George, Fred, Hermione, Tonks

It's times like these that George wonders what if would be like without a twin. Fred is so much a part of him that, until a few short months ago, he never would have even been able to fathom the idea. But fighting a war in which you honestly can't tell whether your side is going to win or lose, facing the possibility that for you, tomorrow may never come – it sets a person thinking bizarre things.

Things he never would have otherwise thought of.

He imagines it would be like losing Bill or Charlie or Percy or Ron or Ginny, but much harder, much more intense. He imagines it would be like a candle being snuffed.

When you're sitting in the protection of the dark all day, waiting for your next command, you have all the time in the world to think up metaphors and similes and oxymorons and hyperboles…it keeps you sane.


It's times like these that Fred misses Angelina the most. When George isn't near him. Fred can't miss anyone if he's with George – George won't let him. And he won't allow himself to miss George. But when he's away on mission, with someone he can't joke with to ease the tension, he wishes she was there to reassure him that everything was going to turn out.

He wishes he could hold her, and that she could hold him back, that he could whisper sweet nothings in her ear, that he could rest his head on the life growing in her stomach that would now just be beginning to show, the life he helped create, the life that would be his if this war ever ended, if he lived through it to go back to her.

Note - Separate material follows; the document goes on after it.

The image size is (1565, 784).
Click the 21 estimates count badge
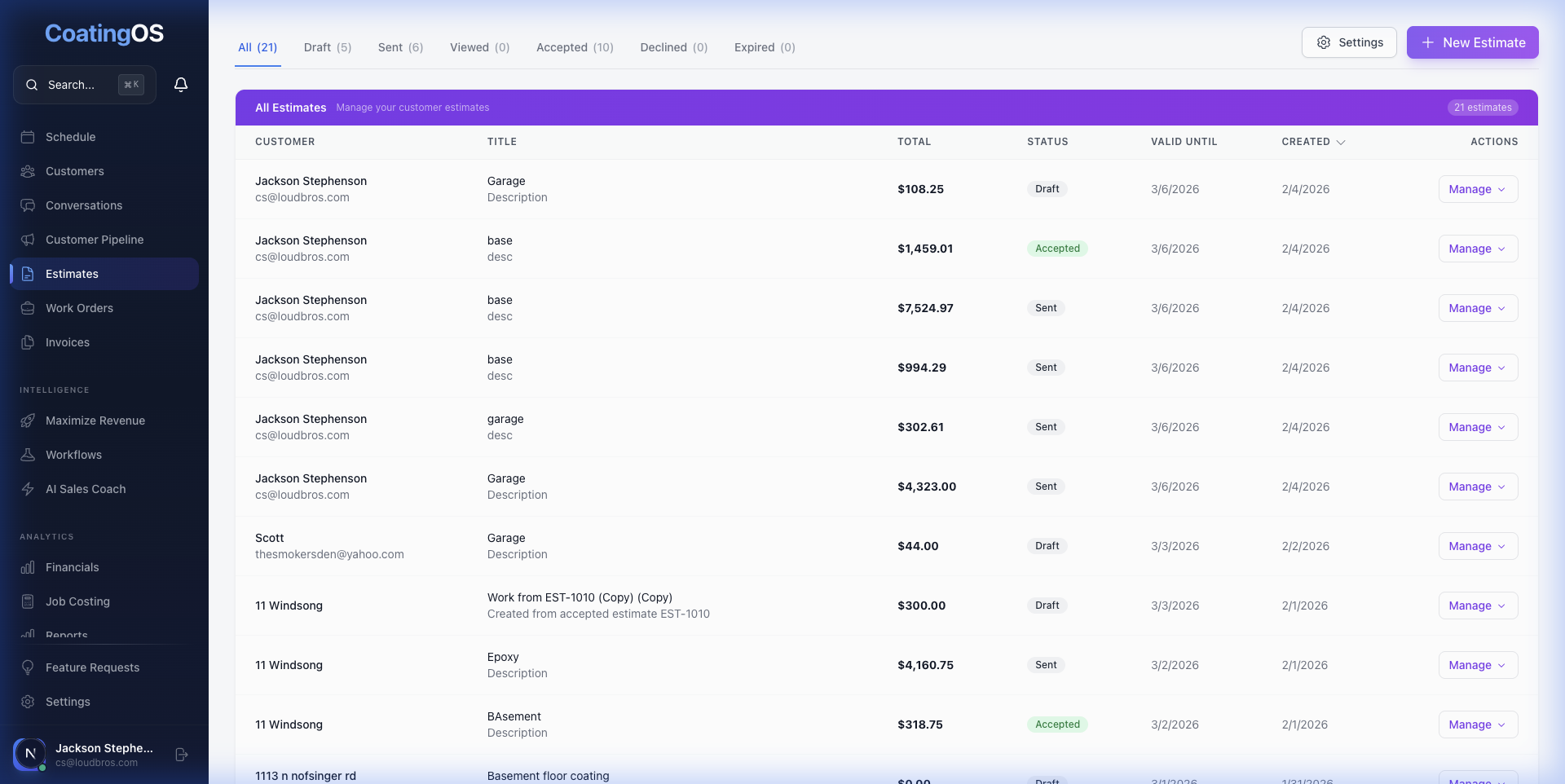pos(1482,107)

But of course he will survive, he has a reason to want to live. They decided on Sirius, if it's a boy. Harry was touched by the gesture, but it was really the only thing they could do to even begin to express their gratitude. Sirius had done so much, he had been through so much. Someone had to recognize that fact.

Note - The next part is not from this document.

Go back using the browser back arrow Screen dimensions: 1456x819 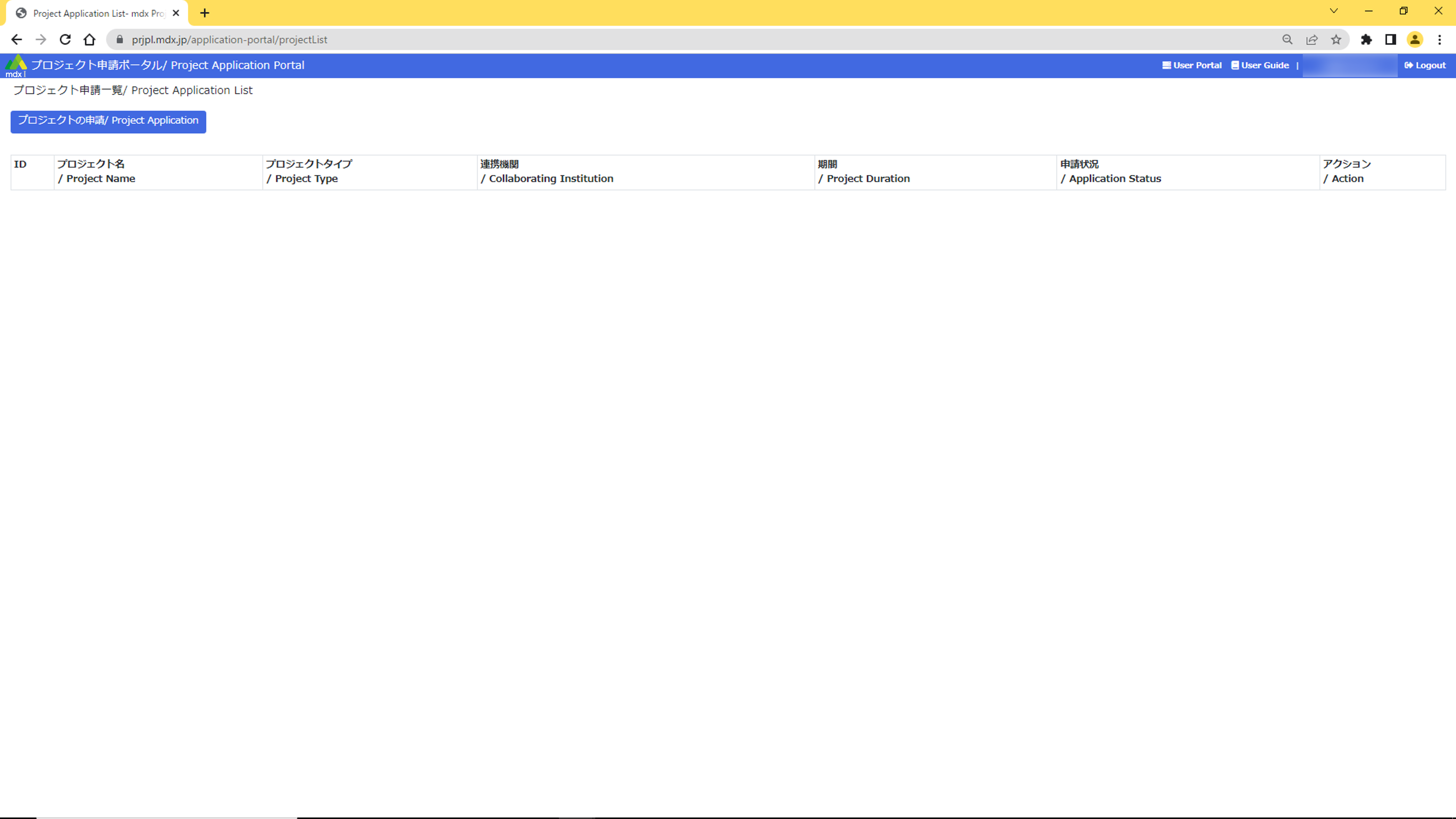(17, 40)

It's times like these that Hermione wishes she was a Muggle. That she had never heard of the wizarding world. That she was just plain Hermione Jean, the smart girl down the road with the frizzy hair and the buck teeth, although she had grown out of those.

She knows she shouldn't, she realizes that she has a great and wonderful gift, but when she's sitting in the library at Number Twelve, thinking up strategies with Snape – there are no formalities in war – and worrying about her parents, prime targets, she wishes life could be easy again. She is sick of worrying.

She worries for her mum and dad, two of the most wonderful people she knows, who just want to be dentists, who never asked to be drawn into this world, this war that they will never be able to forget. She worries for Angelina, who puts on a brave face everyday, thinking up new spells, a brilliant mind, dying on the inside. She worries for Mrs. Weasley, who has not one, but seven children at risk in the war, and whose greatest fear is that one day, she's going to look at the clock and discover they're all dead. She worries for Remus, because he's lost everything he holds dear, except for Harry, and Harry's the only reason he's hanging on.

And of course, she worries for Harry, because he's her best friend, and after all, in the grand scheme of things, what's one more person to worry about?


It's times like these that Tonks knows why he became an Auror. She remembers what it was like before all this madness started – and all she wants is to be able to help make things like they were before. Everytime she walks into Number Twelve and sees Remus in Sirius's chair in the sitting room, staring into the fireplace, that fire in her burns just that much brighter, and she wants to fight if it's the very last thing she does. And she will win.